Two days ago Scott Aaronson have commented on this topic. At this moment, his answer has as many upvotes as the Ron Mainmon's one (former most upvoted one).

Scott enjoyed the sequence and thinks that it is "exactly what you should and must do if your goal is to explain QM to an audience of non-physicists". However, he gives two criticisms of Yudkowsky, both connected to the Eliezer's claim that MWI vs CI debate is completely one-sided.

Comment author: shminux 01 May 2012 05:44:11PM *  1 point [-]

Two days ago Scott Aaronson have commented on this topic.

And, as usual for Scott, he nailed it, too

Comment author: JoshuaZ 01 May 2012 05:20:28PM 1 point [-]

Where is Scott's comment?

Comment author: Vladimir_Nesov 01 May 2012 05:24:00PM 5 points [-]
Comment author: XiXiDu 01 May 2012 06:45:12PM *  3 points [-]
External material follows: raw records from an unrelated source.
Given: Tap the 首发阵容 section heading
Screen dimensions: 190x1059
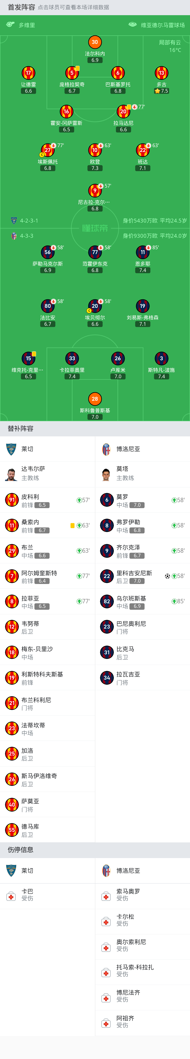Looking at the screenshot, I should point(21,7).
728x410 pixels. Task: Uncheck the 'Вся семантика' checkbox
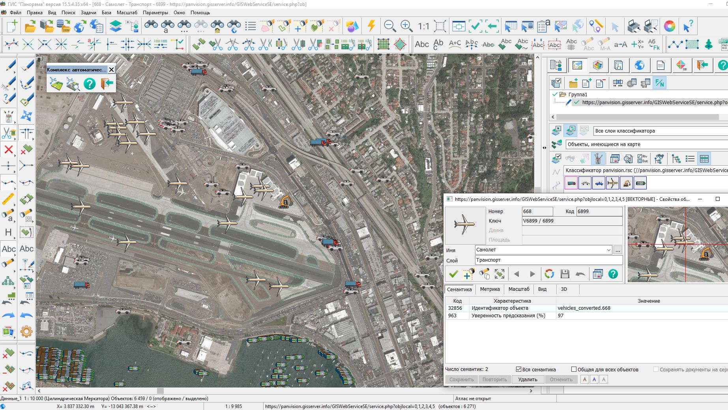519,369
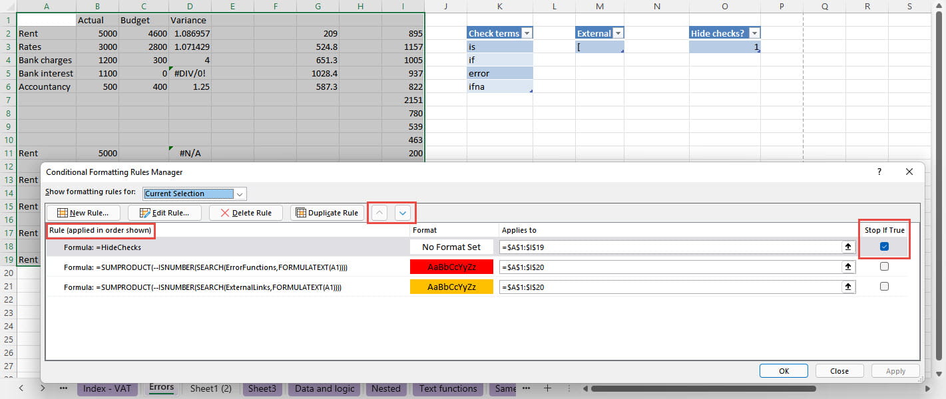Apply the conditional formatting changes
This screenshot has width=946, height=399.
(x=895, y=370)
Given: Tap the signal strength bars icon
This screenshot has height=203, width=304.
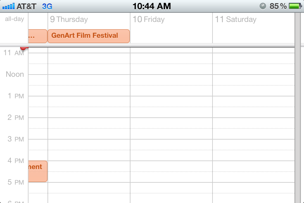Looking at the screenshot, I should (9, 6).
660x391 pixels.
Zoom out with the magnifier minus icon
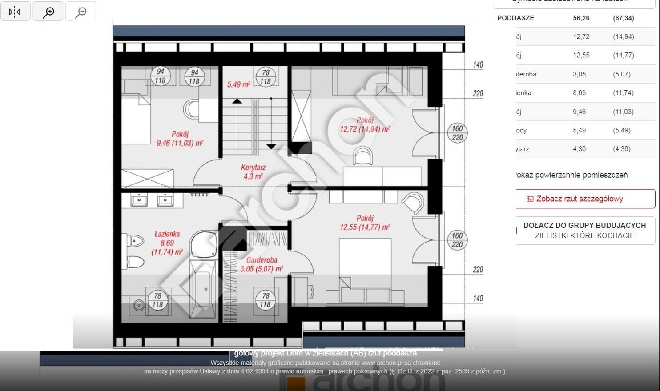[80, 12]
Since what Scott Aaronson is saying in point 2 sounds very interesting to me, would someone be so nice and elaborate on the following sentence (so that I don't have to wait until I am able to reduce the inferential distance :-):

If I didn't know that in real life, people pretty much never encounter pure states, but only more general objects that (to paraphrase Jaynes) scramble together "subjective" probabilities and "objective" amplitudes into a single omelette, the view that quantum states are "states of knowledge" that "live in the mind, not in the world" would probably also strike me as meaningless nonsense.

Comment author: Furcas 28 August 2013 04:26:37PM 0 points [-]

I've been looking everywhere to an answer to this question. Can someone, anyone with deep knowledge of QM and who accepts MWI please try to answer it?